Methods: Thymic size and thymic output were evaluated in 20 HIV-EU children at 15 months of age and compared with 10 age- and gender-matched controls. Regulatory T-cells (Tregs) and immune activation as well as cytokine profiles were determined, and the antibody response to Haemophilus influenzae Type b (Hib) vaccination was evaluated.

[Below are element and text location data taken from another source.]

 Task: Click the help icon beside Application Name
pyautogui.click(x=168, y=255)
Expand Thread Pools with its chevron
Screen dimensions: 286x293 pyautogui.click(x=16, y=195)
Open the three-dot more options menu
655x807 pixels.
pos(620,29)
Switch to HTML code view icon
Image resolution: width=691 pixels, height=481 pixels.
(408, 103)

Results: Thymic size was significantly lower in HIV-EU children (P = 0.011). However, CD4 and CD8 counts did not differ between HIV-EU and control children. Likewise, thymic output estimated as CD4 cells expressing naive (CD45RA+CD62L+CD27+, P = 0.31) or recent thymic naive (CD45RA+CD27+CD31+, P = 0.13) phenotype, or CD4 cells containing T-cell receptor excision circles (P = 0.47) were comparable. HIV-EU children and controls had similar levels of activated cells (CD4+CD38+HLA-DR+, P = 0.87; CD8+CD38+HLA-DR+, P = 0.22), Tregs (CD4+CD25+CD127(low)FOXP3+, P = 0.53), and naive Tregs (CD4+CD25+CD127(low)FOXP3+CD45RA+CD27+, P = 0.65). Finally, comparable titers of Haemophilus influenzae Type b antibodies in the 2 groups were found (P = 0.43).
Conclusion: The study demonstrates reduced thymic size in HIV-EU children compared with children born to HIV-negative mothers, but no evidence of impaired thymic function, immune regulation, or antibody vaccination response was detected, suggesting that no qualitative immune deficits persist in HIV-EU children at 15 months of age.